Bref, je suis convaincu que le monde des affaires peut et doit être l'un des principaux participants à l'évolution de notre société d'une façon qui profite à tous les intéressés, car en dernière analyse, nous finirons par y gagner, en faisant le bien. C'est bon pour les affaires, les intéressés et la société.

Le sénateur Cohen: Monsieur Pratt, voilà quelle devrait être la bible de toutes les entreprises.

Je voulais vous parler d'une initiative très semblable au partenariat d'apprentissage qui a été lancé dans ma ville de Saint John, au Nouveau-Brunswick. Nous avons réuni une table ronde composée de gens d'affaires et de pauvres. Nous ne pouvons pas nous réunir autour d'une table et parler des besoins de la collectivité si les principaux intéressés n'y sont pas.

L'avantage incroyable de cette idée, c'est qu'après s'être divisé en groupes, il est ressorti que le monde des affaires semblait avoir une vision tubulaire des gens dans le besoin. Les gens d'affaires n'arrivaient pas à croire que les contribuables qui gagnent 8 000 $ par année doivent verser des impôts. Cela a été très révélateur pour les dirigeants de la communauté. Ils ont commencé à s'y intéresser.

Maintenant, NBTel a pris l'initiative de former 25 personnes pauvres et leur a promis des emplois à la fin une fois qu'elles auront acquis de nouvelles compétences. Les entreprises ont assumé la responsabilité d'assurer de la formation.

Cette initiative vient d'un directeur de banque à la retraite. Ses anciens clients ne pouvaient pas très bien refuser sa demande. Nous avons alors mobilisé la collectivité moins bien nantie. C'est une relation de travail formidable qui va tout à fait de concert avec le film que vous avez présenté ici ce matin. Je vous en félicite.

Essayons un peu plus de créer la cohésion sociale que nous souhaitons tous dans un monde idéal. Ce sont là les outils.

M. Pratt: Vous soulevez là un point important. Afin de faire avancer la cohésion sociale, il faut absolument se réunir et discuter.

Le secteur privé, le secteur à but non lucratif, le gouvernement fonctionnent chacun en vase clos. Nous assumons certaines choses, les uns sur les autres, qui sont fausses. Chaque fois qu'il y a le genre d'interaction dont vous parlez, nous obtenons des progrès énormes. Les gens commencent à comprendre.

Les gens croient souvent qu'il y a d'un côté le secteur privé, d'un autre, le gouvernement, et enfin, le secteur à but non lucratif, et que ces secteurs se comprennent les uns les autres. Je peux vous affirmer que ceux qui font partie du secteur à but non lucratif ne comprennent pas très bien le secteur gouvernemental. Je ne pense pas que les gouvernements les comprennent non plus.

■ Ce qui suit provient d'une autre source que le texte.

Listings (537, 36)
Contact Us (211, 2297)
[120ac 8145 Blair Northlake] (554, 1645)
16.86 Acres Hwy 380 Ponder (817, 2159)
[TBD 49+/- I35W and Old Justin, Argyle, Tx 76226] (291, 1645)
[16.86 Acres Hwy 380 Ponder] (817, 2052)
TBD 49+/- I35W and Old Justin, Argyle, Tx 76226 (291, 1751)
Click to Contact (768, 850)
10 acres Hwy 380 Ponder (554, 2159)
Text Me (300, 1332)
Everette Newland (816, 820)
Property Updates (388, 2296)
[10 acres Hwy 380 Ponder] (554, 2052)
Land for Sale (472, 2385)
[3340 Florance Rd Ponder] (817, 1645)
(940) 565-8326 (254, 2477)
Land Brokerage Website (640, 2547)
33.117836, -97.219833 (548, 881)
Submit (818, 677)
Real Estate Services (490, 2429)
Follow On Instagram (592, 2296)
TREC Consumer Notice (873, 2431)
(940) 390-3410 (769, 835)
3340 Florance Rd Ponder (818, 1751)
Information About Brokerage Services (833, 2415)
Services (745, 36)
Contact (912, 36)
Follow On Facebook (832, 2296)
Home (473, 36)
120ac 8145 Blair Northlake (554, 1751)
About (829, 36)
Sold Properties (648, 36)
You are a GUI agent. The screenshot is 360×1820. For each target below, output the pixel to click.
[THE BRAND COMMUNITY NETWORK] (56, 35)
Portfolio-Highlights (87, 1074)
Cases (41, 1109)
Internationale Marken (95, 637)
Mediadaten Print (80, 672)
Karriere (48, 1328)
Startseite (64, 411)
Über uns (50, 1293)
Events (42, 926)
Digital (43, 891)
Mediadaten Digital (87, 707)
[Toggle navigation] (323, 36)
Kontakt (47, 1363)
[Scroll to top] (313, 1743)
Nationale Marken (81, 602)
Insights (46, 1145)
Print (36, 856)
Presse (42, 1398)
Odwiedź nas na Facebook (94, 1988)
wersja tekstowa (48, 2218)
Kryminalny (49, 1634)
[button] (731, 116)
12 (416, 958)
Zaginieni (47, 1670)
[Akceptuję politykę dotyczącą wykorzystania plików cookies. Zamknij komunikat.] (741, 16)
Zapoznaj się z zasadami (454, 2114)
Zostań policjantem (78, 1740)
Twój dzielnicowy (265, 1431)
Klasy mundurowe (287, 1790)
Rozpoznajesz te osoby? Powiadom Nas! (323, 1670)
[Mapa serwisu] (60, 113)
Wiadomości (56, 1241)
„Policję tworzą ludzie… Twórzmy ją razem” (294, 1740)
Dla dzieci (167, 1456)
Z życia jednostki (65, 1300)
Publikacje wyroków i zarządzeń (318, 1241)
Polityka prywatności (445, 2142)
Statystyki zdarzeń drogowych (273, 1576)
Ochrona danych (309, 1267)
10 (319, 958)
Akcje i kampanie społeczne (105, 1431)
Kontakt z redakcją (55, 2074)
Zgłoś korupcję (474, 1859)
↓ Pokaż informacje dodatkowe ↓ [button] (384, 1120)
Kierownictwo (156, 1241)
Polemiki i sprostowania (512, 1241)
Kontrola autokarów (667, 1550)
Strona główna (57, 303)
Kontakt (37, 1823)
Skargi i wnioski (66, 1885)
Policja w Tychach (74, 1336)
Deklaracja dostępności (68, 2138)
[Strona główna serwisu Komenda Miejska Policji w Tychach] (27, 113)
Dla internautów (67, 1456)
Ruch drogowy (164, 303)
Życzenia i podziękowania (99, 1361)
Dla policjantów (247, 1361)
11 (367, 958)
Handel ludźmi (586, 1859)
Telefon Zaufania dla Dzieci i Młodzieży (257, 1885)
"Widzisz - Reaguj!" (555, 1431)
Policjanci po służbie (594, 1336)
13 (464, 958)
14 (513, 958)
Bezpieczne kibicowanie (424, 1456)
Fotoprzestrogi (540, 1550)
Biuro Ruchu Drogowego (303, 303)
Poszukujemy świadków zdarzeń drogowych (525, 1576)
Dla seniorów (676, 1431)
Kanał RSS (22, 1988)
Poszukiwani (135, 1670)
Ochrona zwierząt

Il s'agit vraiment de trois groupes qu'il nous faut réunir plus souvent afin de discuter et d'écouter.

Le sénateur Poy: Monsieur Pratt, il est question d'être pratique et d'élaborer des solutions pratiques. Vous avez mentionné qu'il fallait investir dans les employés, ce que les entreprises faisaient par le passé. Il y a des années, l'employé demeurait au service d'une entreprise pendant toute sa vie professionnelle. Cela ne se produit plus beaucoup.

Qu'est-ce qu'une société peut dire à ses employés lorsqu'elle réduit leur nombre ou qu'elle se fusionne avec une autre entreprise -- situation fréquente aujourd'hui -- et tout à coup, la moitié des emplois disparaissent. Comment faire face à cela?

M. Pratt: Parlons d'abord de la première partie de votre question, sénateur, le fait que la façon dont les entreprises investissent dans leurs employés change et doit changer.

Par le passé, il s'agissait d'un investissement de forme paternaliste. Ne vous inquiétez pas, nous nous occuperons de vous pendant toute votre vie.

À cause des forces du marché qui sont à l'oeuvre maintenant, les entreprises ne peuvent plus donner cette garantie. Il faut passer au genre d'investissement suivant: nous vous donnerons les outils nécessaires à la réussite de la prochaine étape de votre carrière. Par conséquent, les entreprises vont investir dans la formation professionnelle des employés et dans leur capacité à passer à autre chose lorsque le monde évolue.

Que dire aux employés lorsqu'on réduit les effectifs? Je me suis trouvé dans cette situation. C'est très difficile. C'est moins pénible si une entreprise prend le genre de mesures dont j'ai parlé et si elle se montre honnête envers ses employés.

Je pense que les entreprises devraient dire que le monde a changé. Elles ne peuvent promettre mer et monde. Elles doivent assumer un certain degré de responsabilité à l'égard de la carrière de leurs employés, ce qu'elles doivent examiner en collaboration avec ces derniers.

Cela fait, lorsqu'il y a des mises en pied ou des changements, l'entreprise peut garder la tête haute et offrir une aide pour passer à l'étape suivante. Cependant, si elle n'y a pas pensé à l'avance et que surviennent des ennuis imprévus, il lui sera difficile de discuter avec ses employés et de porter la tête haute.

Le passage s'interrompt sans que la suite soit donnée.